PROBLEM TO WORK ON: Check each line of the material below, and copy it if it holds the string "Task".

DATA EXCERPTS:

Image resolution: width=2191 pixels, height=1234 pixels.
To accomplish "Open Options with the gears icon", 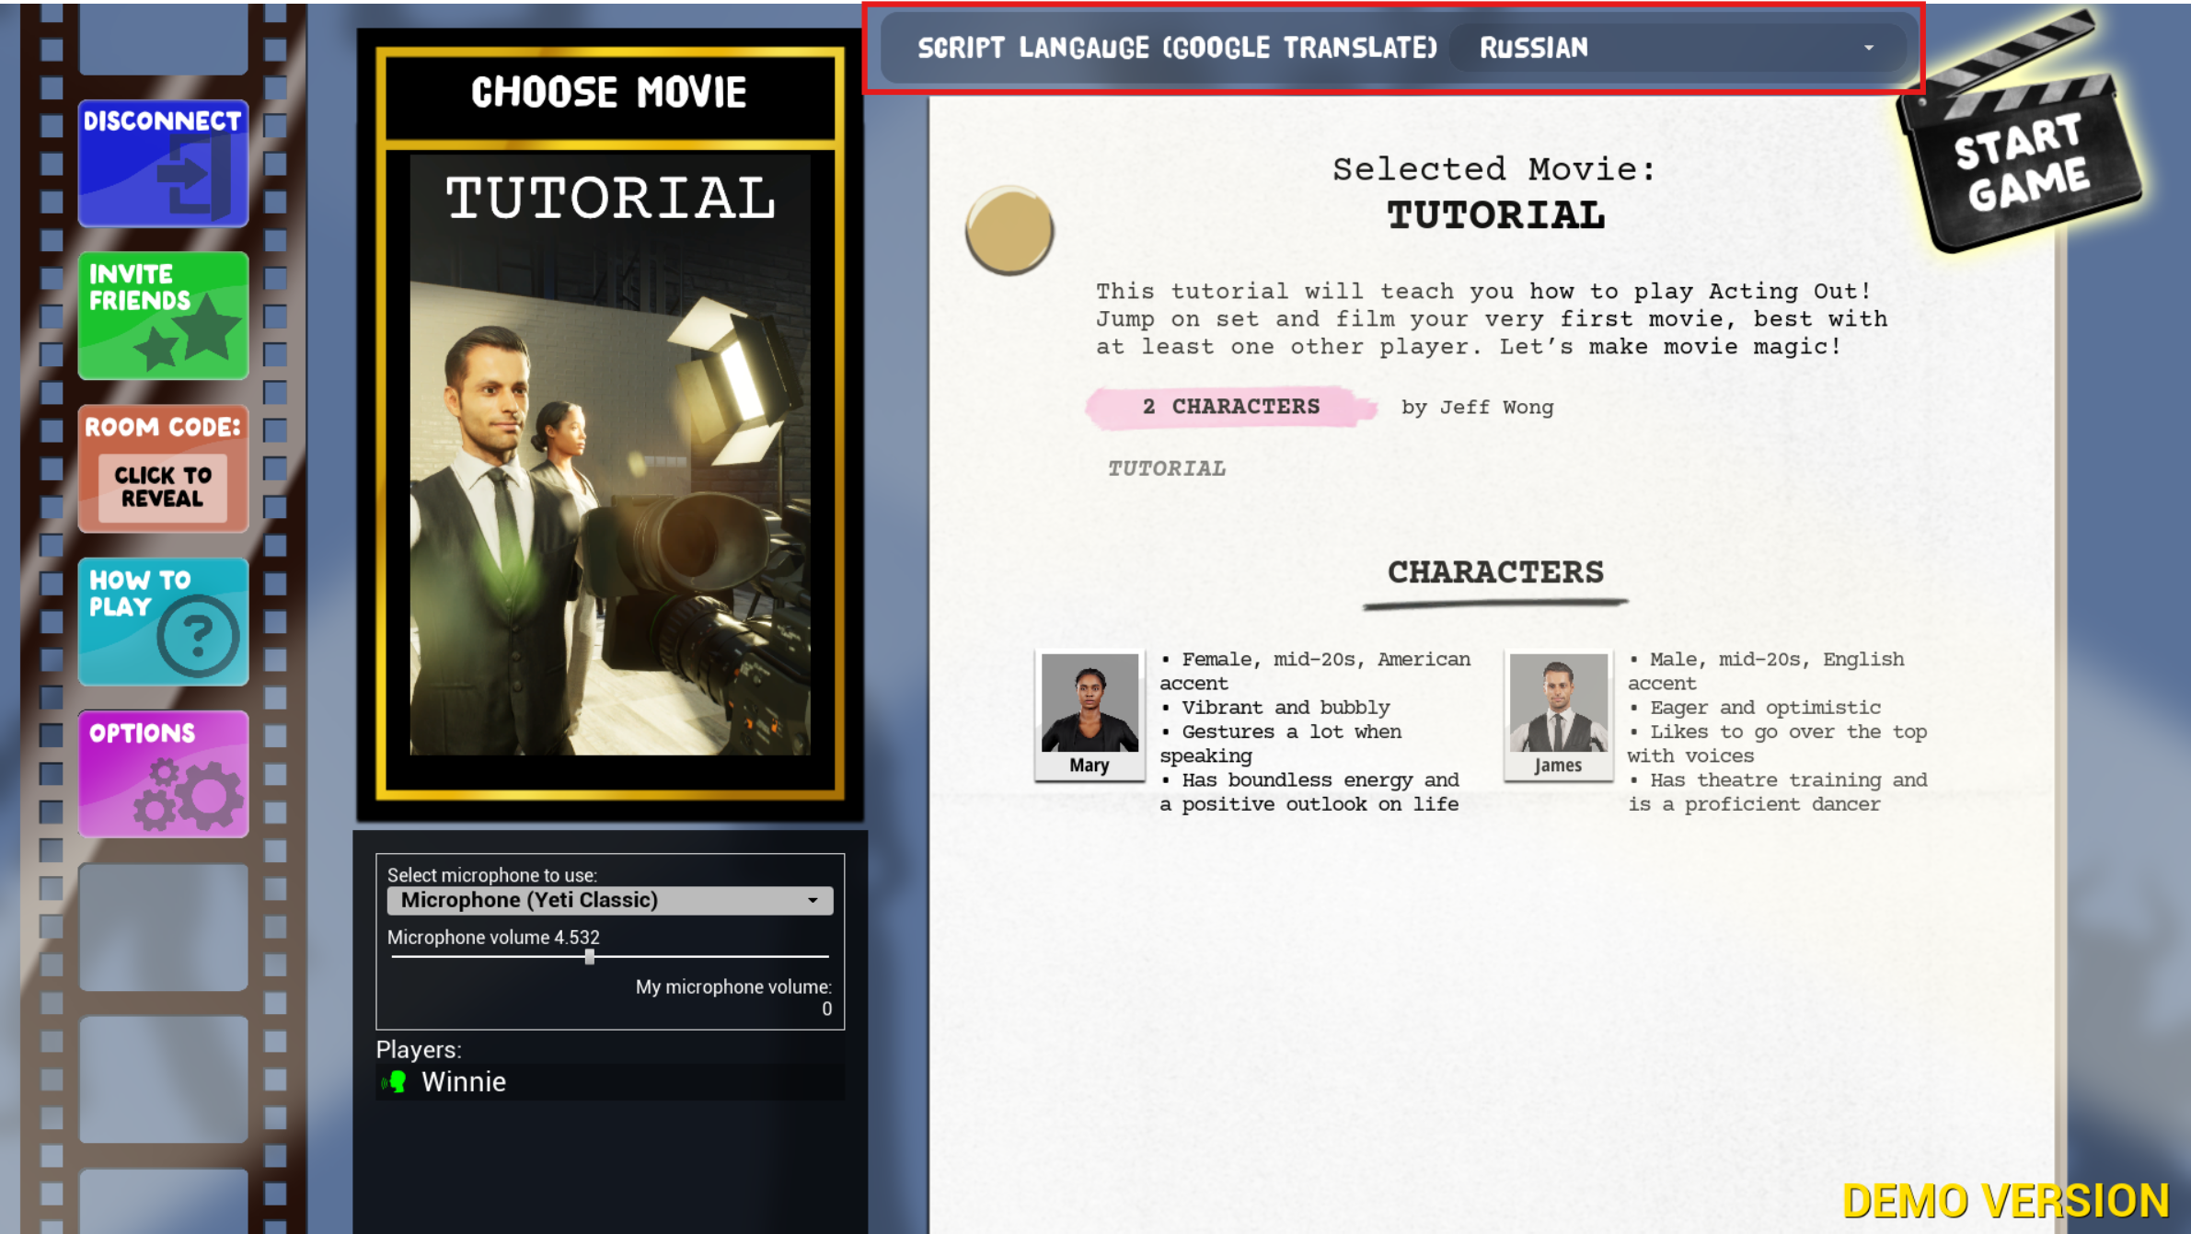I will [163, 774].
* * *
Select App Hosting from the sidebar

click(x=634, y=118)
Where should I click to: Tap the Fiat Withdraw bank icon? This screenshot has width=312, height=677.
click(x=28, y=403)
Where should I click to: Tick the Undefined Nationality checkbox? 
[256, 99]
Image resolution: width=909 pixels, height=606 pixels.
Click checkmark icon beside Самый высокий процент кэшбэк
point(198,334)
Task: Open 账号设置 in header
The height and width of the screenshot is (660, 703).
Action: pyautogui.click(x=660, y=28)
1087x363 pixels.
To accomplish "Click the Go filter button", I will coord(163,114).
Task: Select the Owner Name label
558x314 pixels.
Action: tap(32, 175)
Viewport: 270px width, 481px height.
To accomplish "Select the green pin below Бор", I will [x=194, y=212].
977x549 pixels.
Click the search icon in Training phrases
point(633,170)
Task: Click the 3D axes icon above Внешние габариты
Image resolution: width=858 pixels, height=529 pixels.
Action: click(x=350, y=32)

SOLUTION FOR THIS PROBLEM:
Task: Open 账号设置 in header
Task: Select the Owner Name label
Task: Click the 3D axes icon above Внешние габариты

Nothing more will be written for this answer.